◆ **Brief**
Only the lines from the one with "[Twitter] (67, 291)" through the end of the data below belong in the answer, restated word for word, pictures excluded.

Records from a collection:
= = =

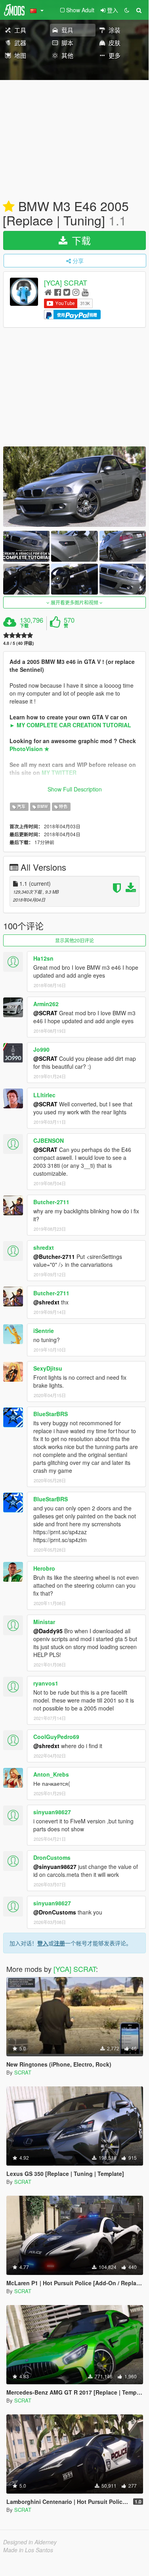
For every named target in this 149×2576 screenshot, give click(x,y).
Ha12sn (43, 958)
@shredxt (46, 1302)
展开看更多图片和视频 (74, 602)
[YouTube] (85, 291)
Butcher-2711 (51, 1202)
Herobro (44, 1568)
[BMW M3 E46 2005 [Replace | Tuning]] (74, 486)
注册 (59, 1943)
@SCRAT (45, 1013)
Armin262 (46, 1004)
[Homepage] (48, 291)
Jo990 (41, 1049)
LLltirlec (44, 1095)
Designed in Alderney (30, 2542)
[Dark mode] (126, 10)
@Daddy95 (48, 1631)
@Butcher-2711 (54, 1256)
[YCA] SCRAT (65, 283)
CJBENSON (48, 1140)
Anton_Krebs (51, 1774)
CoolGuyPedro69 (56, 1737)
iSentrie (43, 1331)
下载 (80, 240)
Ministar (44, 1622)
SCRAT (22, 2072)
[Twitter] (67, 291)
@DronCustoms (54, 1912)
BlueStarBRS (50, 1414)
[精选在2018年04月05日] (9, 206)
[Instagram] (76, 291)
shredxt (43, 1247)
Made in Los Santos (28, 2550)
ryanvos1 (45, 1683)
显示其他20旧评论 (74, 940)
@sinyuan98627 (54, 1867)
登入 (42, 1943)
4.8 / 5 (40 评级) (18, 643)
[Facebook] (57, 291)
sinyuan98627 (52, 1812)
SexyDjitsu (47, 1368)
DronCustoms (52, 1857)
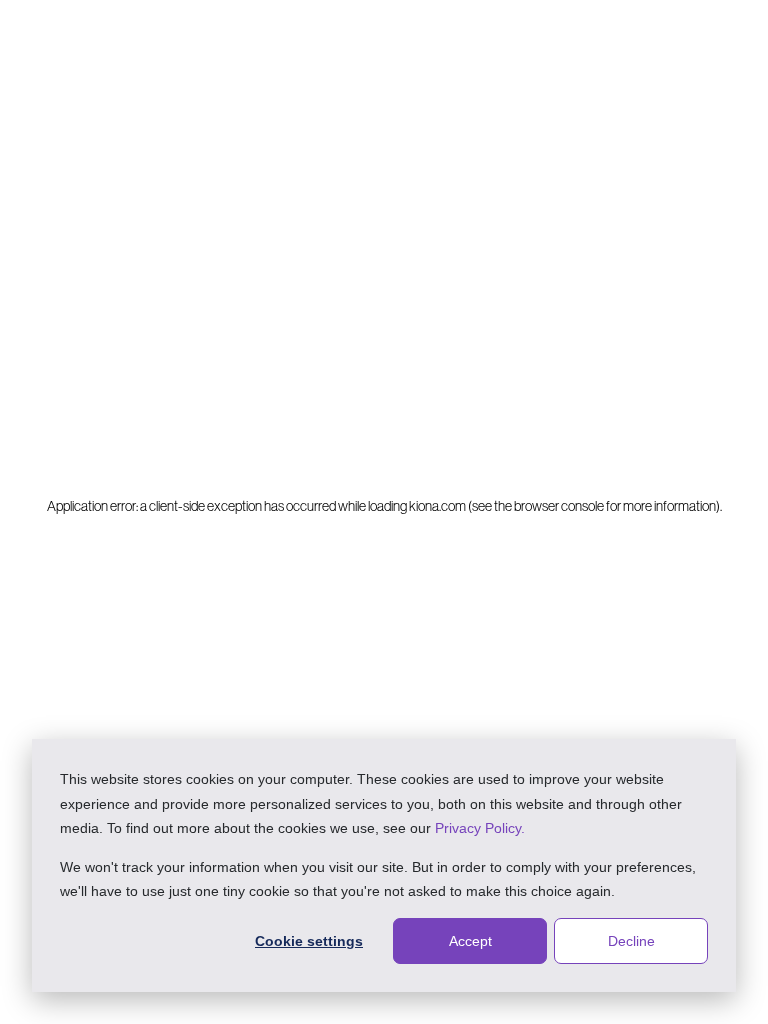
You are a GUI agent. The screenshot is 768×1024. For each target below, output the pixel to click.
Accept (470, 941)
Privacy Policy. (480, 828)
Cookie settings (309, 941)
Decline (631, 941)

= = =

◆ **Solution to this problem**
[Twitter] (67, 291)
@DronCustoms (54, 1912)
BlueStarBRS (50, 1414)
[精选在2018年04月05日] (9, 206)
[Instagram] (76, 291)
shredxt (43, 1247)
Made in Los Santos (28, 2550)
ryanvos1 (45, 1683)
显示其他20旧评论 (74, 940)
@sinyuan98627 (54, 1867)
登入 (42, 1943)
4.8 / 5 (40 评级) (18, 643)
[Facebook] (57, 291)
sinyuan98627 (52, 1812)
SexyDjitsu (47, 1368)
DronCustoms (52, 1857)
You are a GUI agent. The screenshot is 768×1024. For each target below, output the pixel to click.
Accept (470, 941)
Privacy Policy. (480, 828)
Cookie settings (309, 941)
Decline (631, 941)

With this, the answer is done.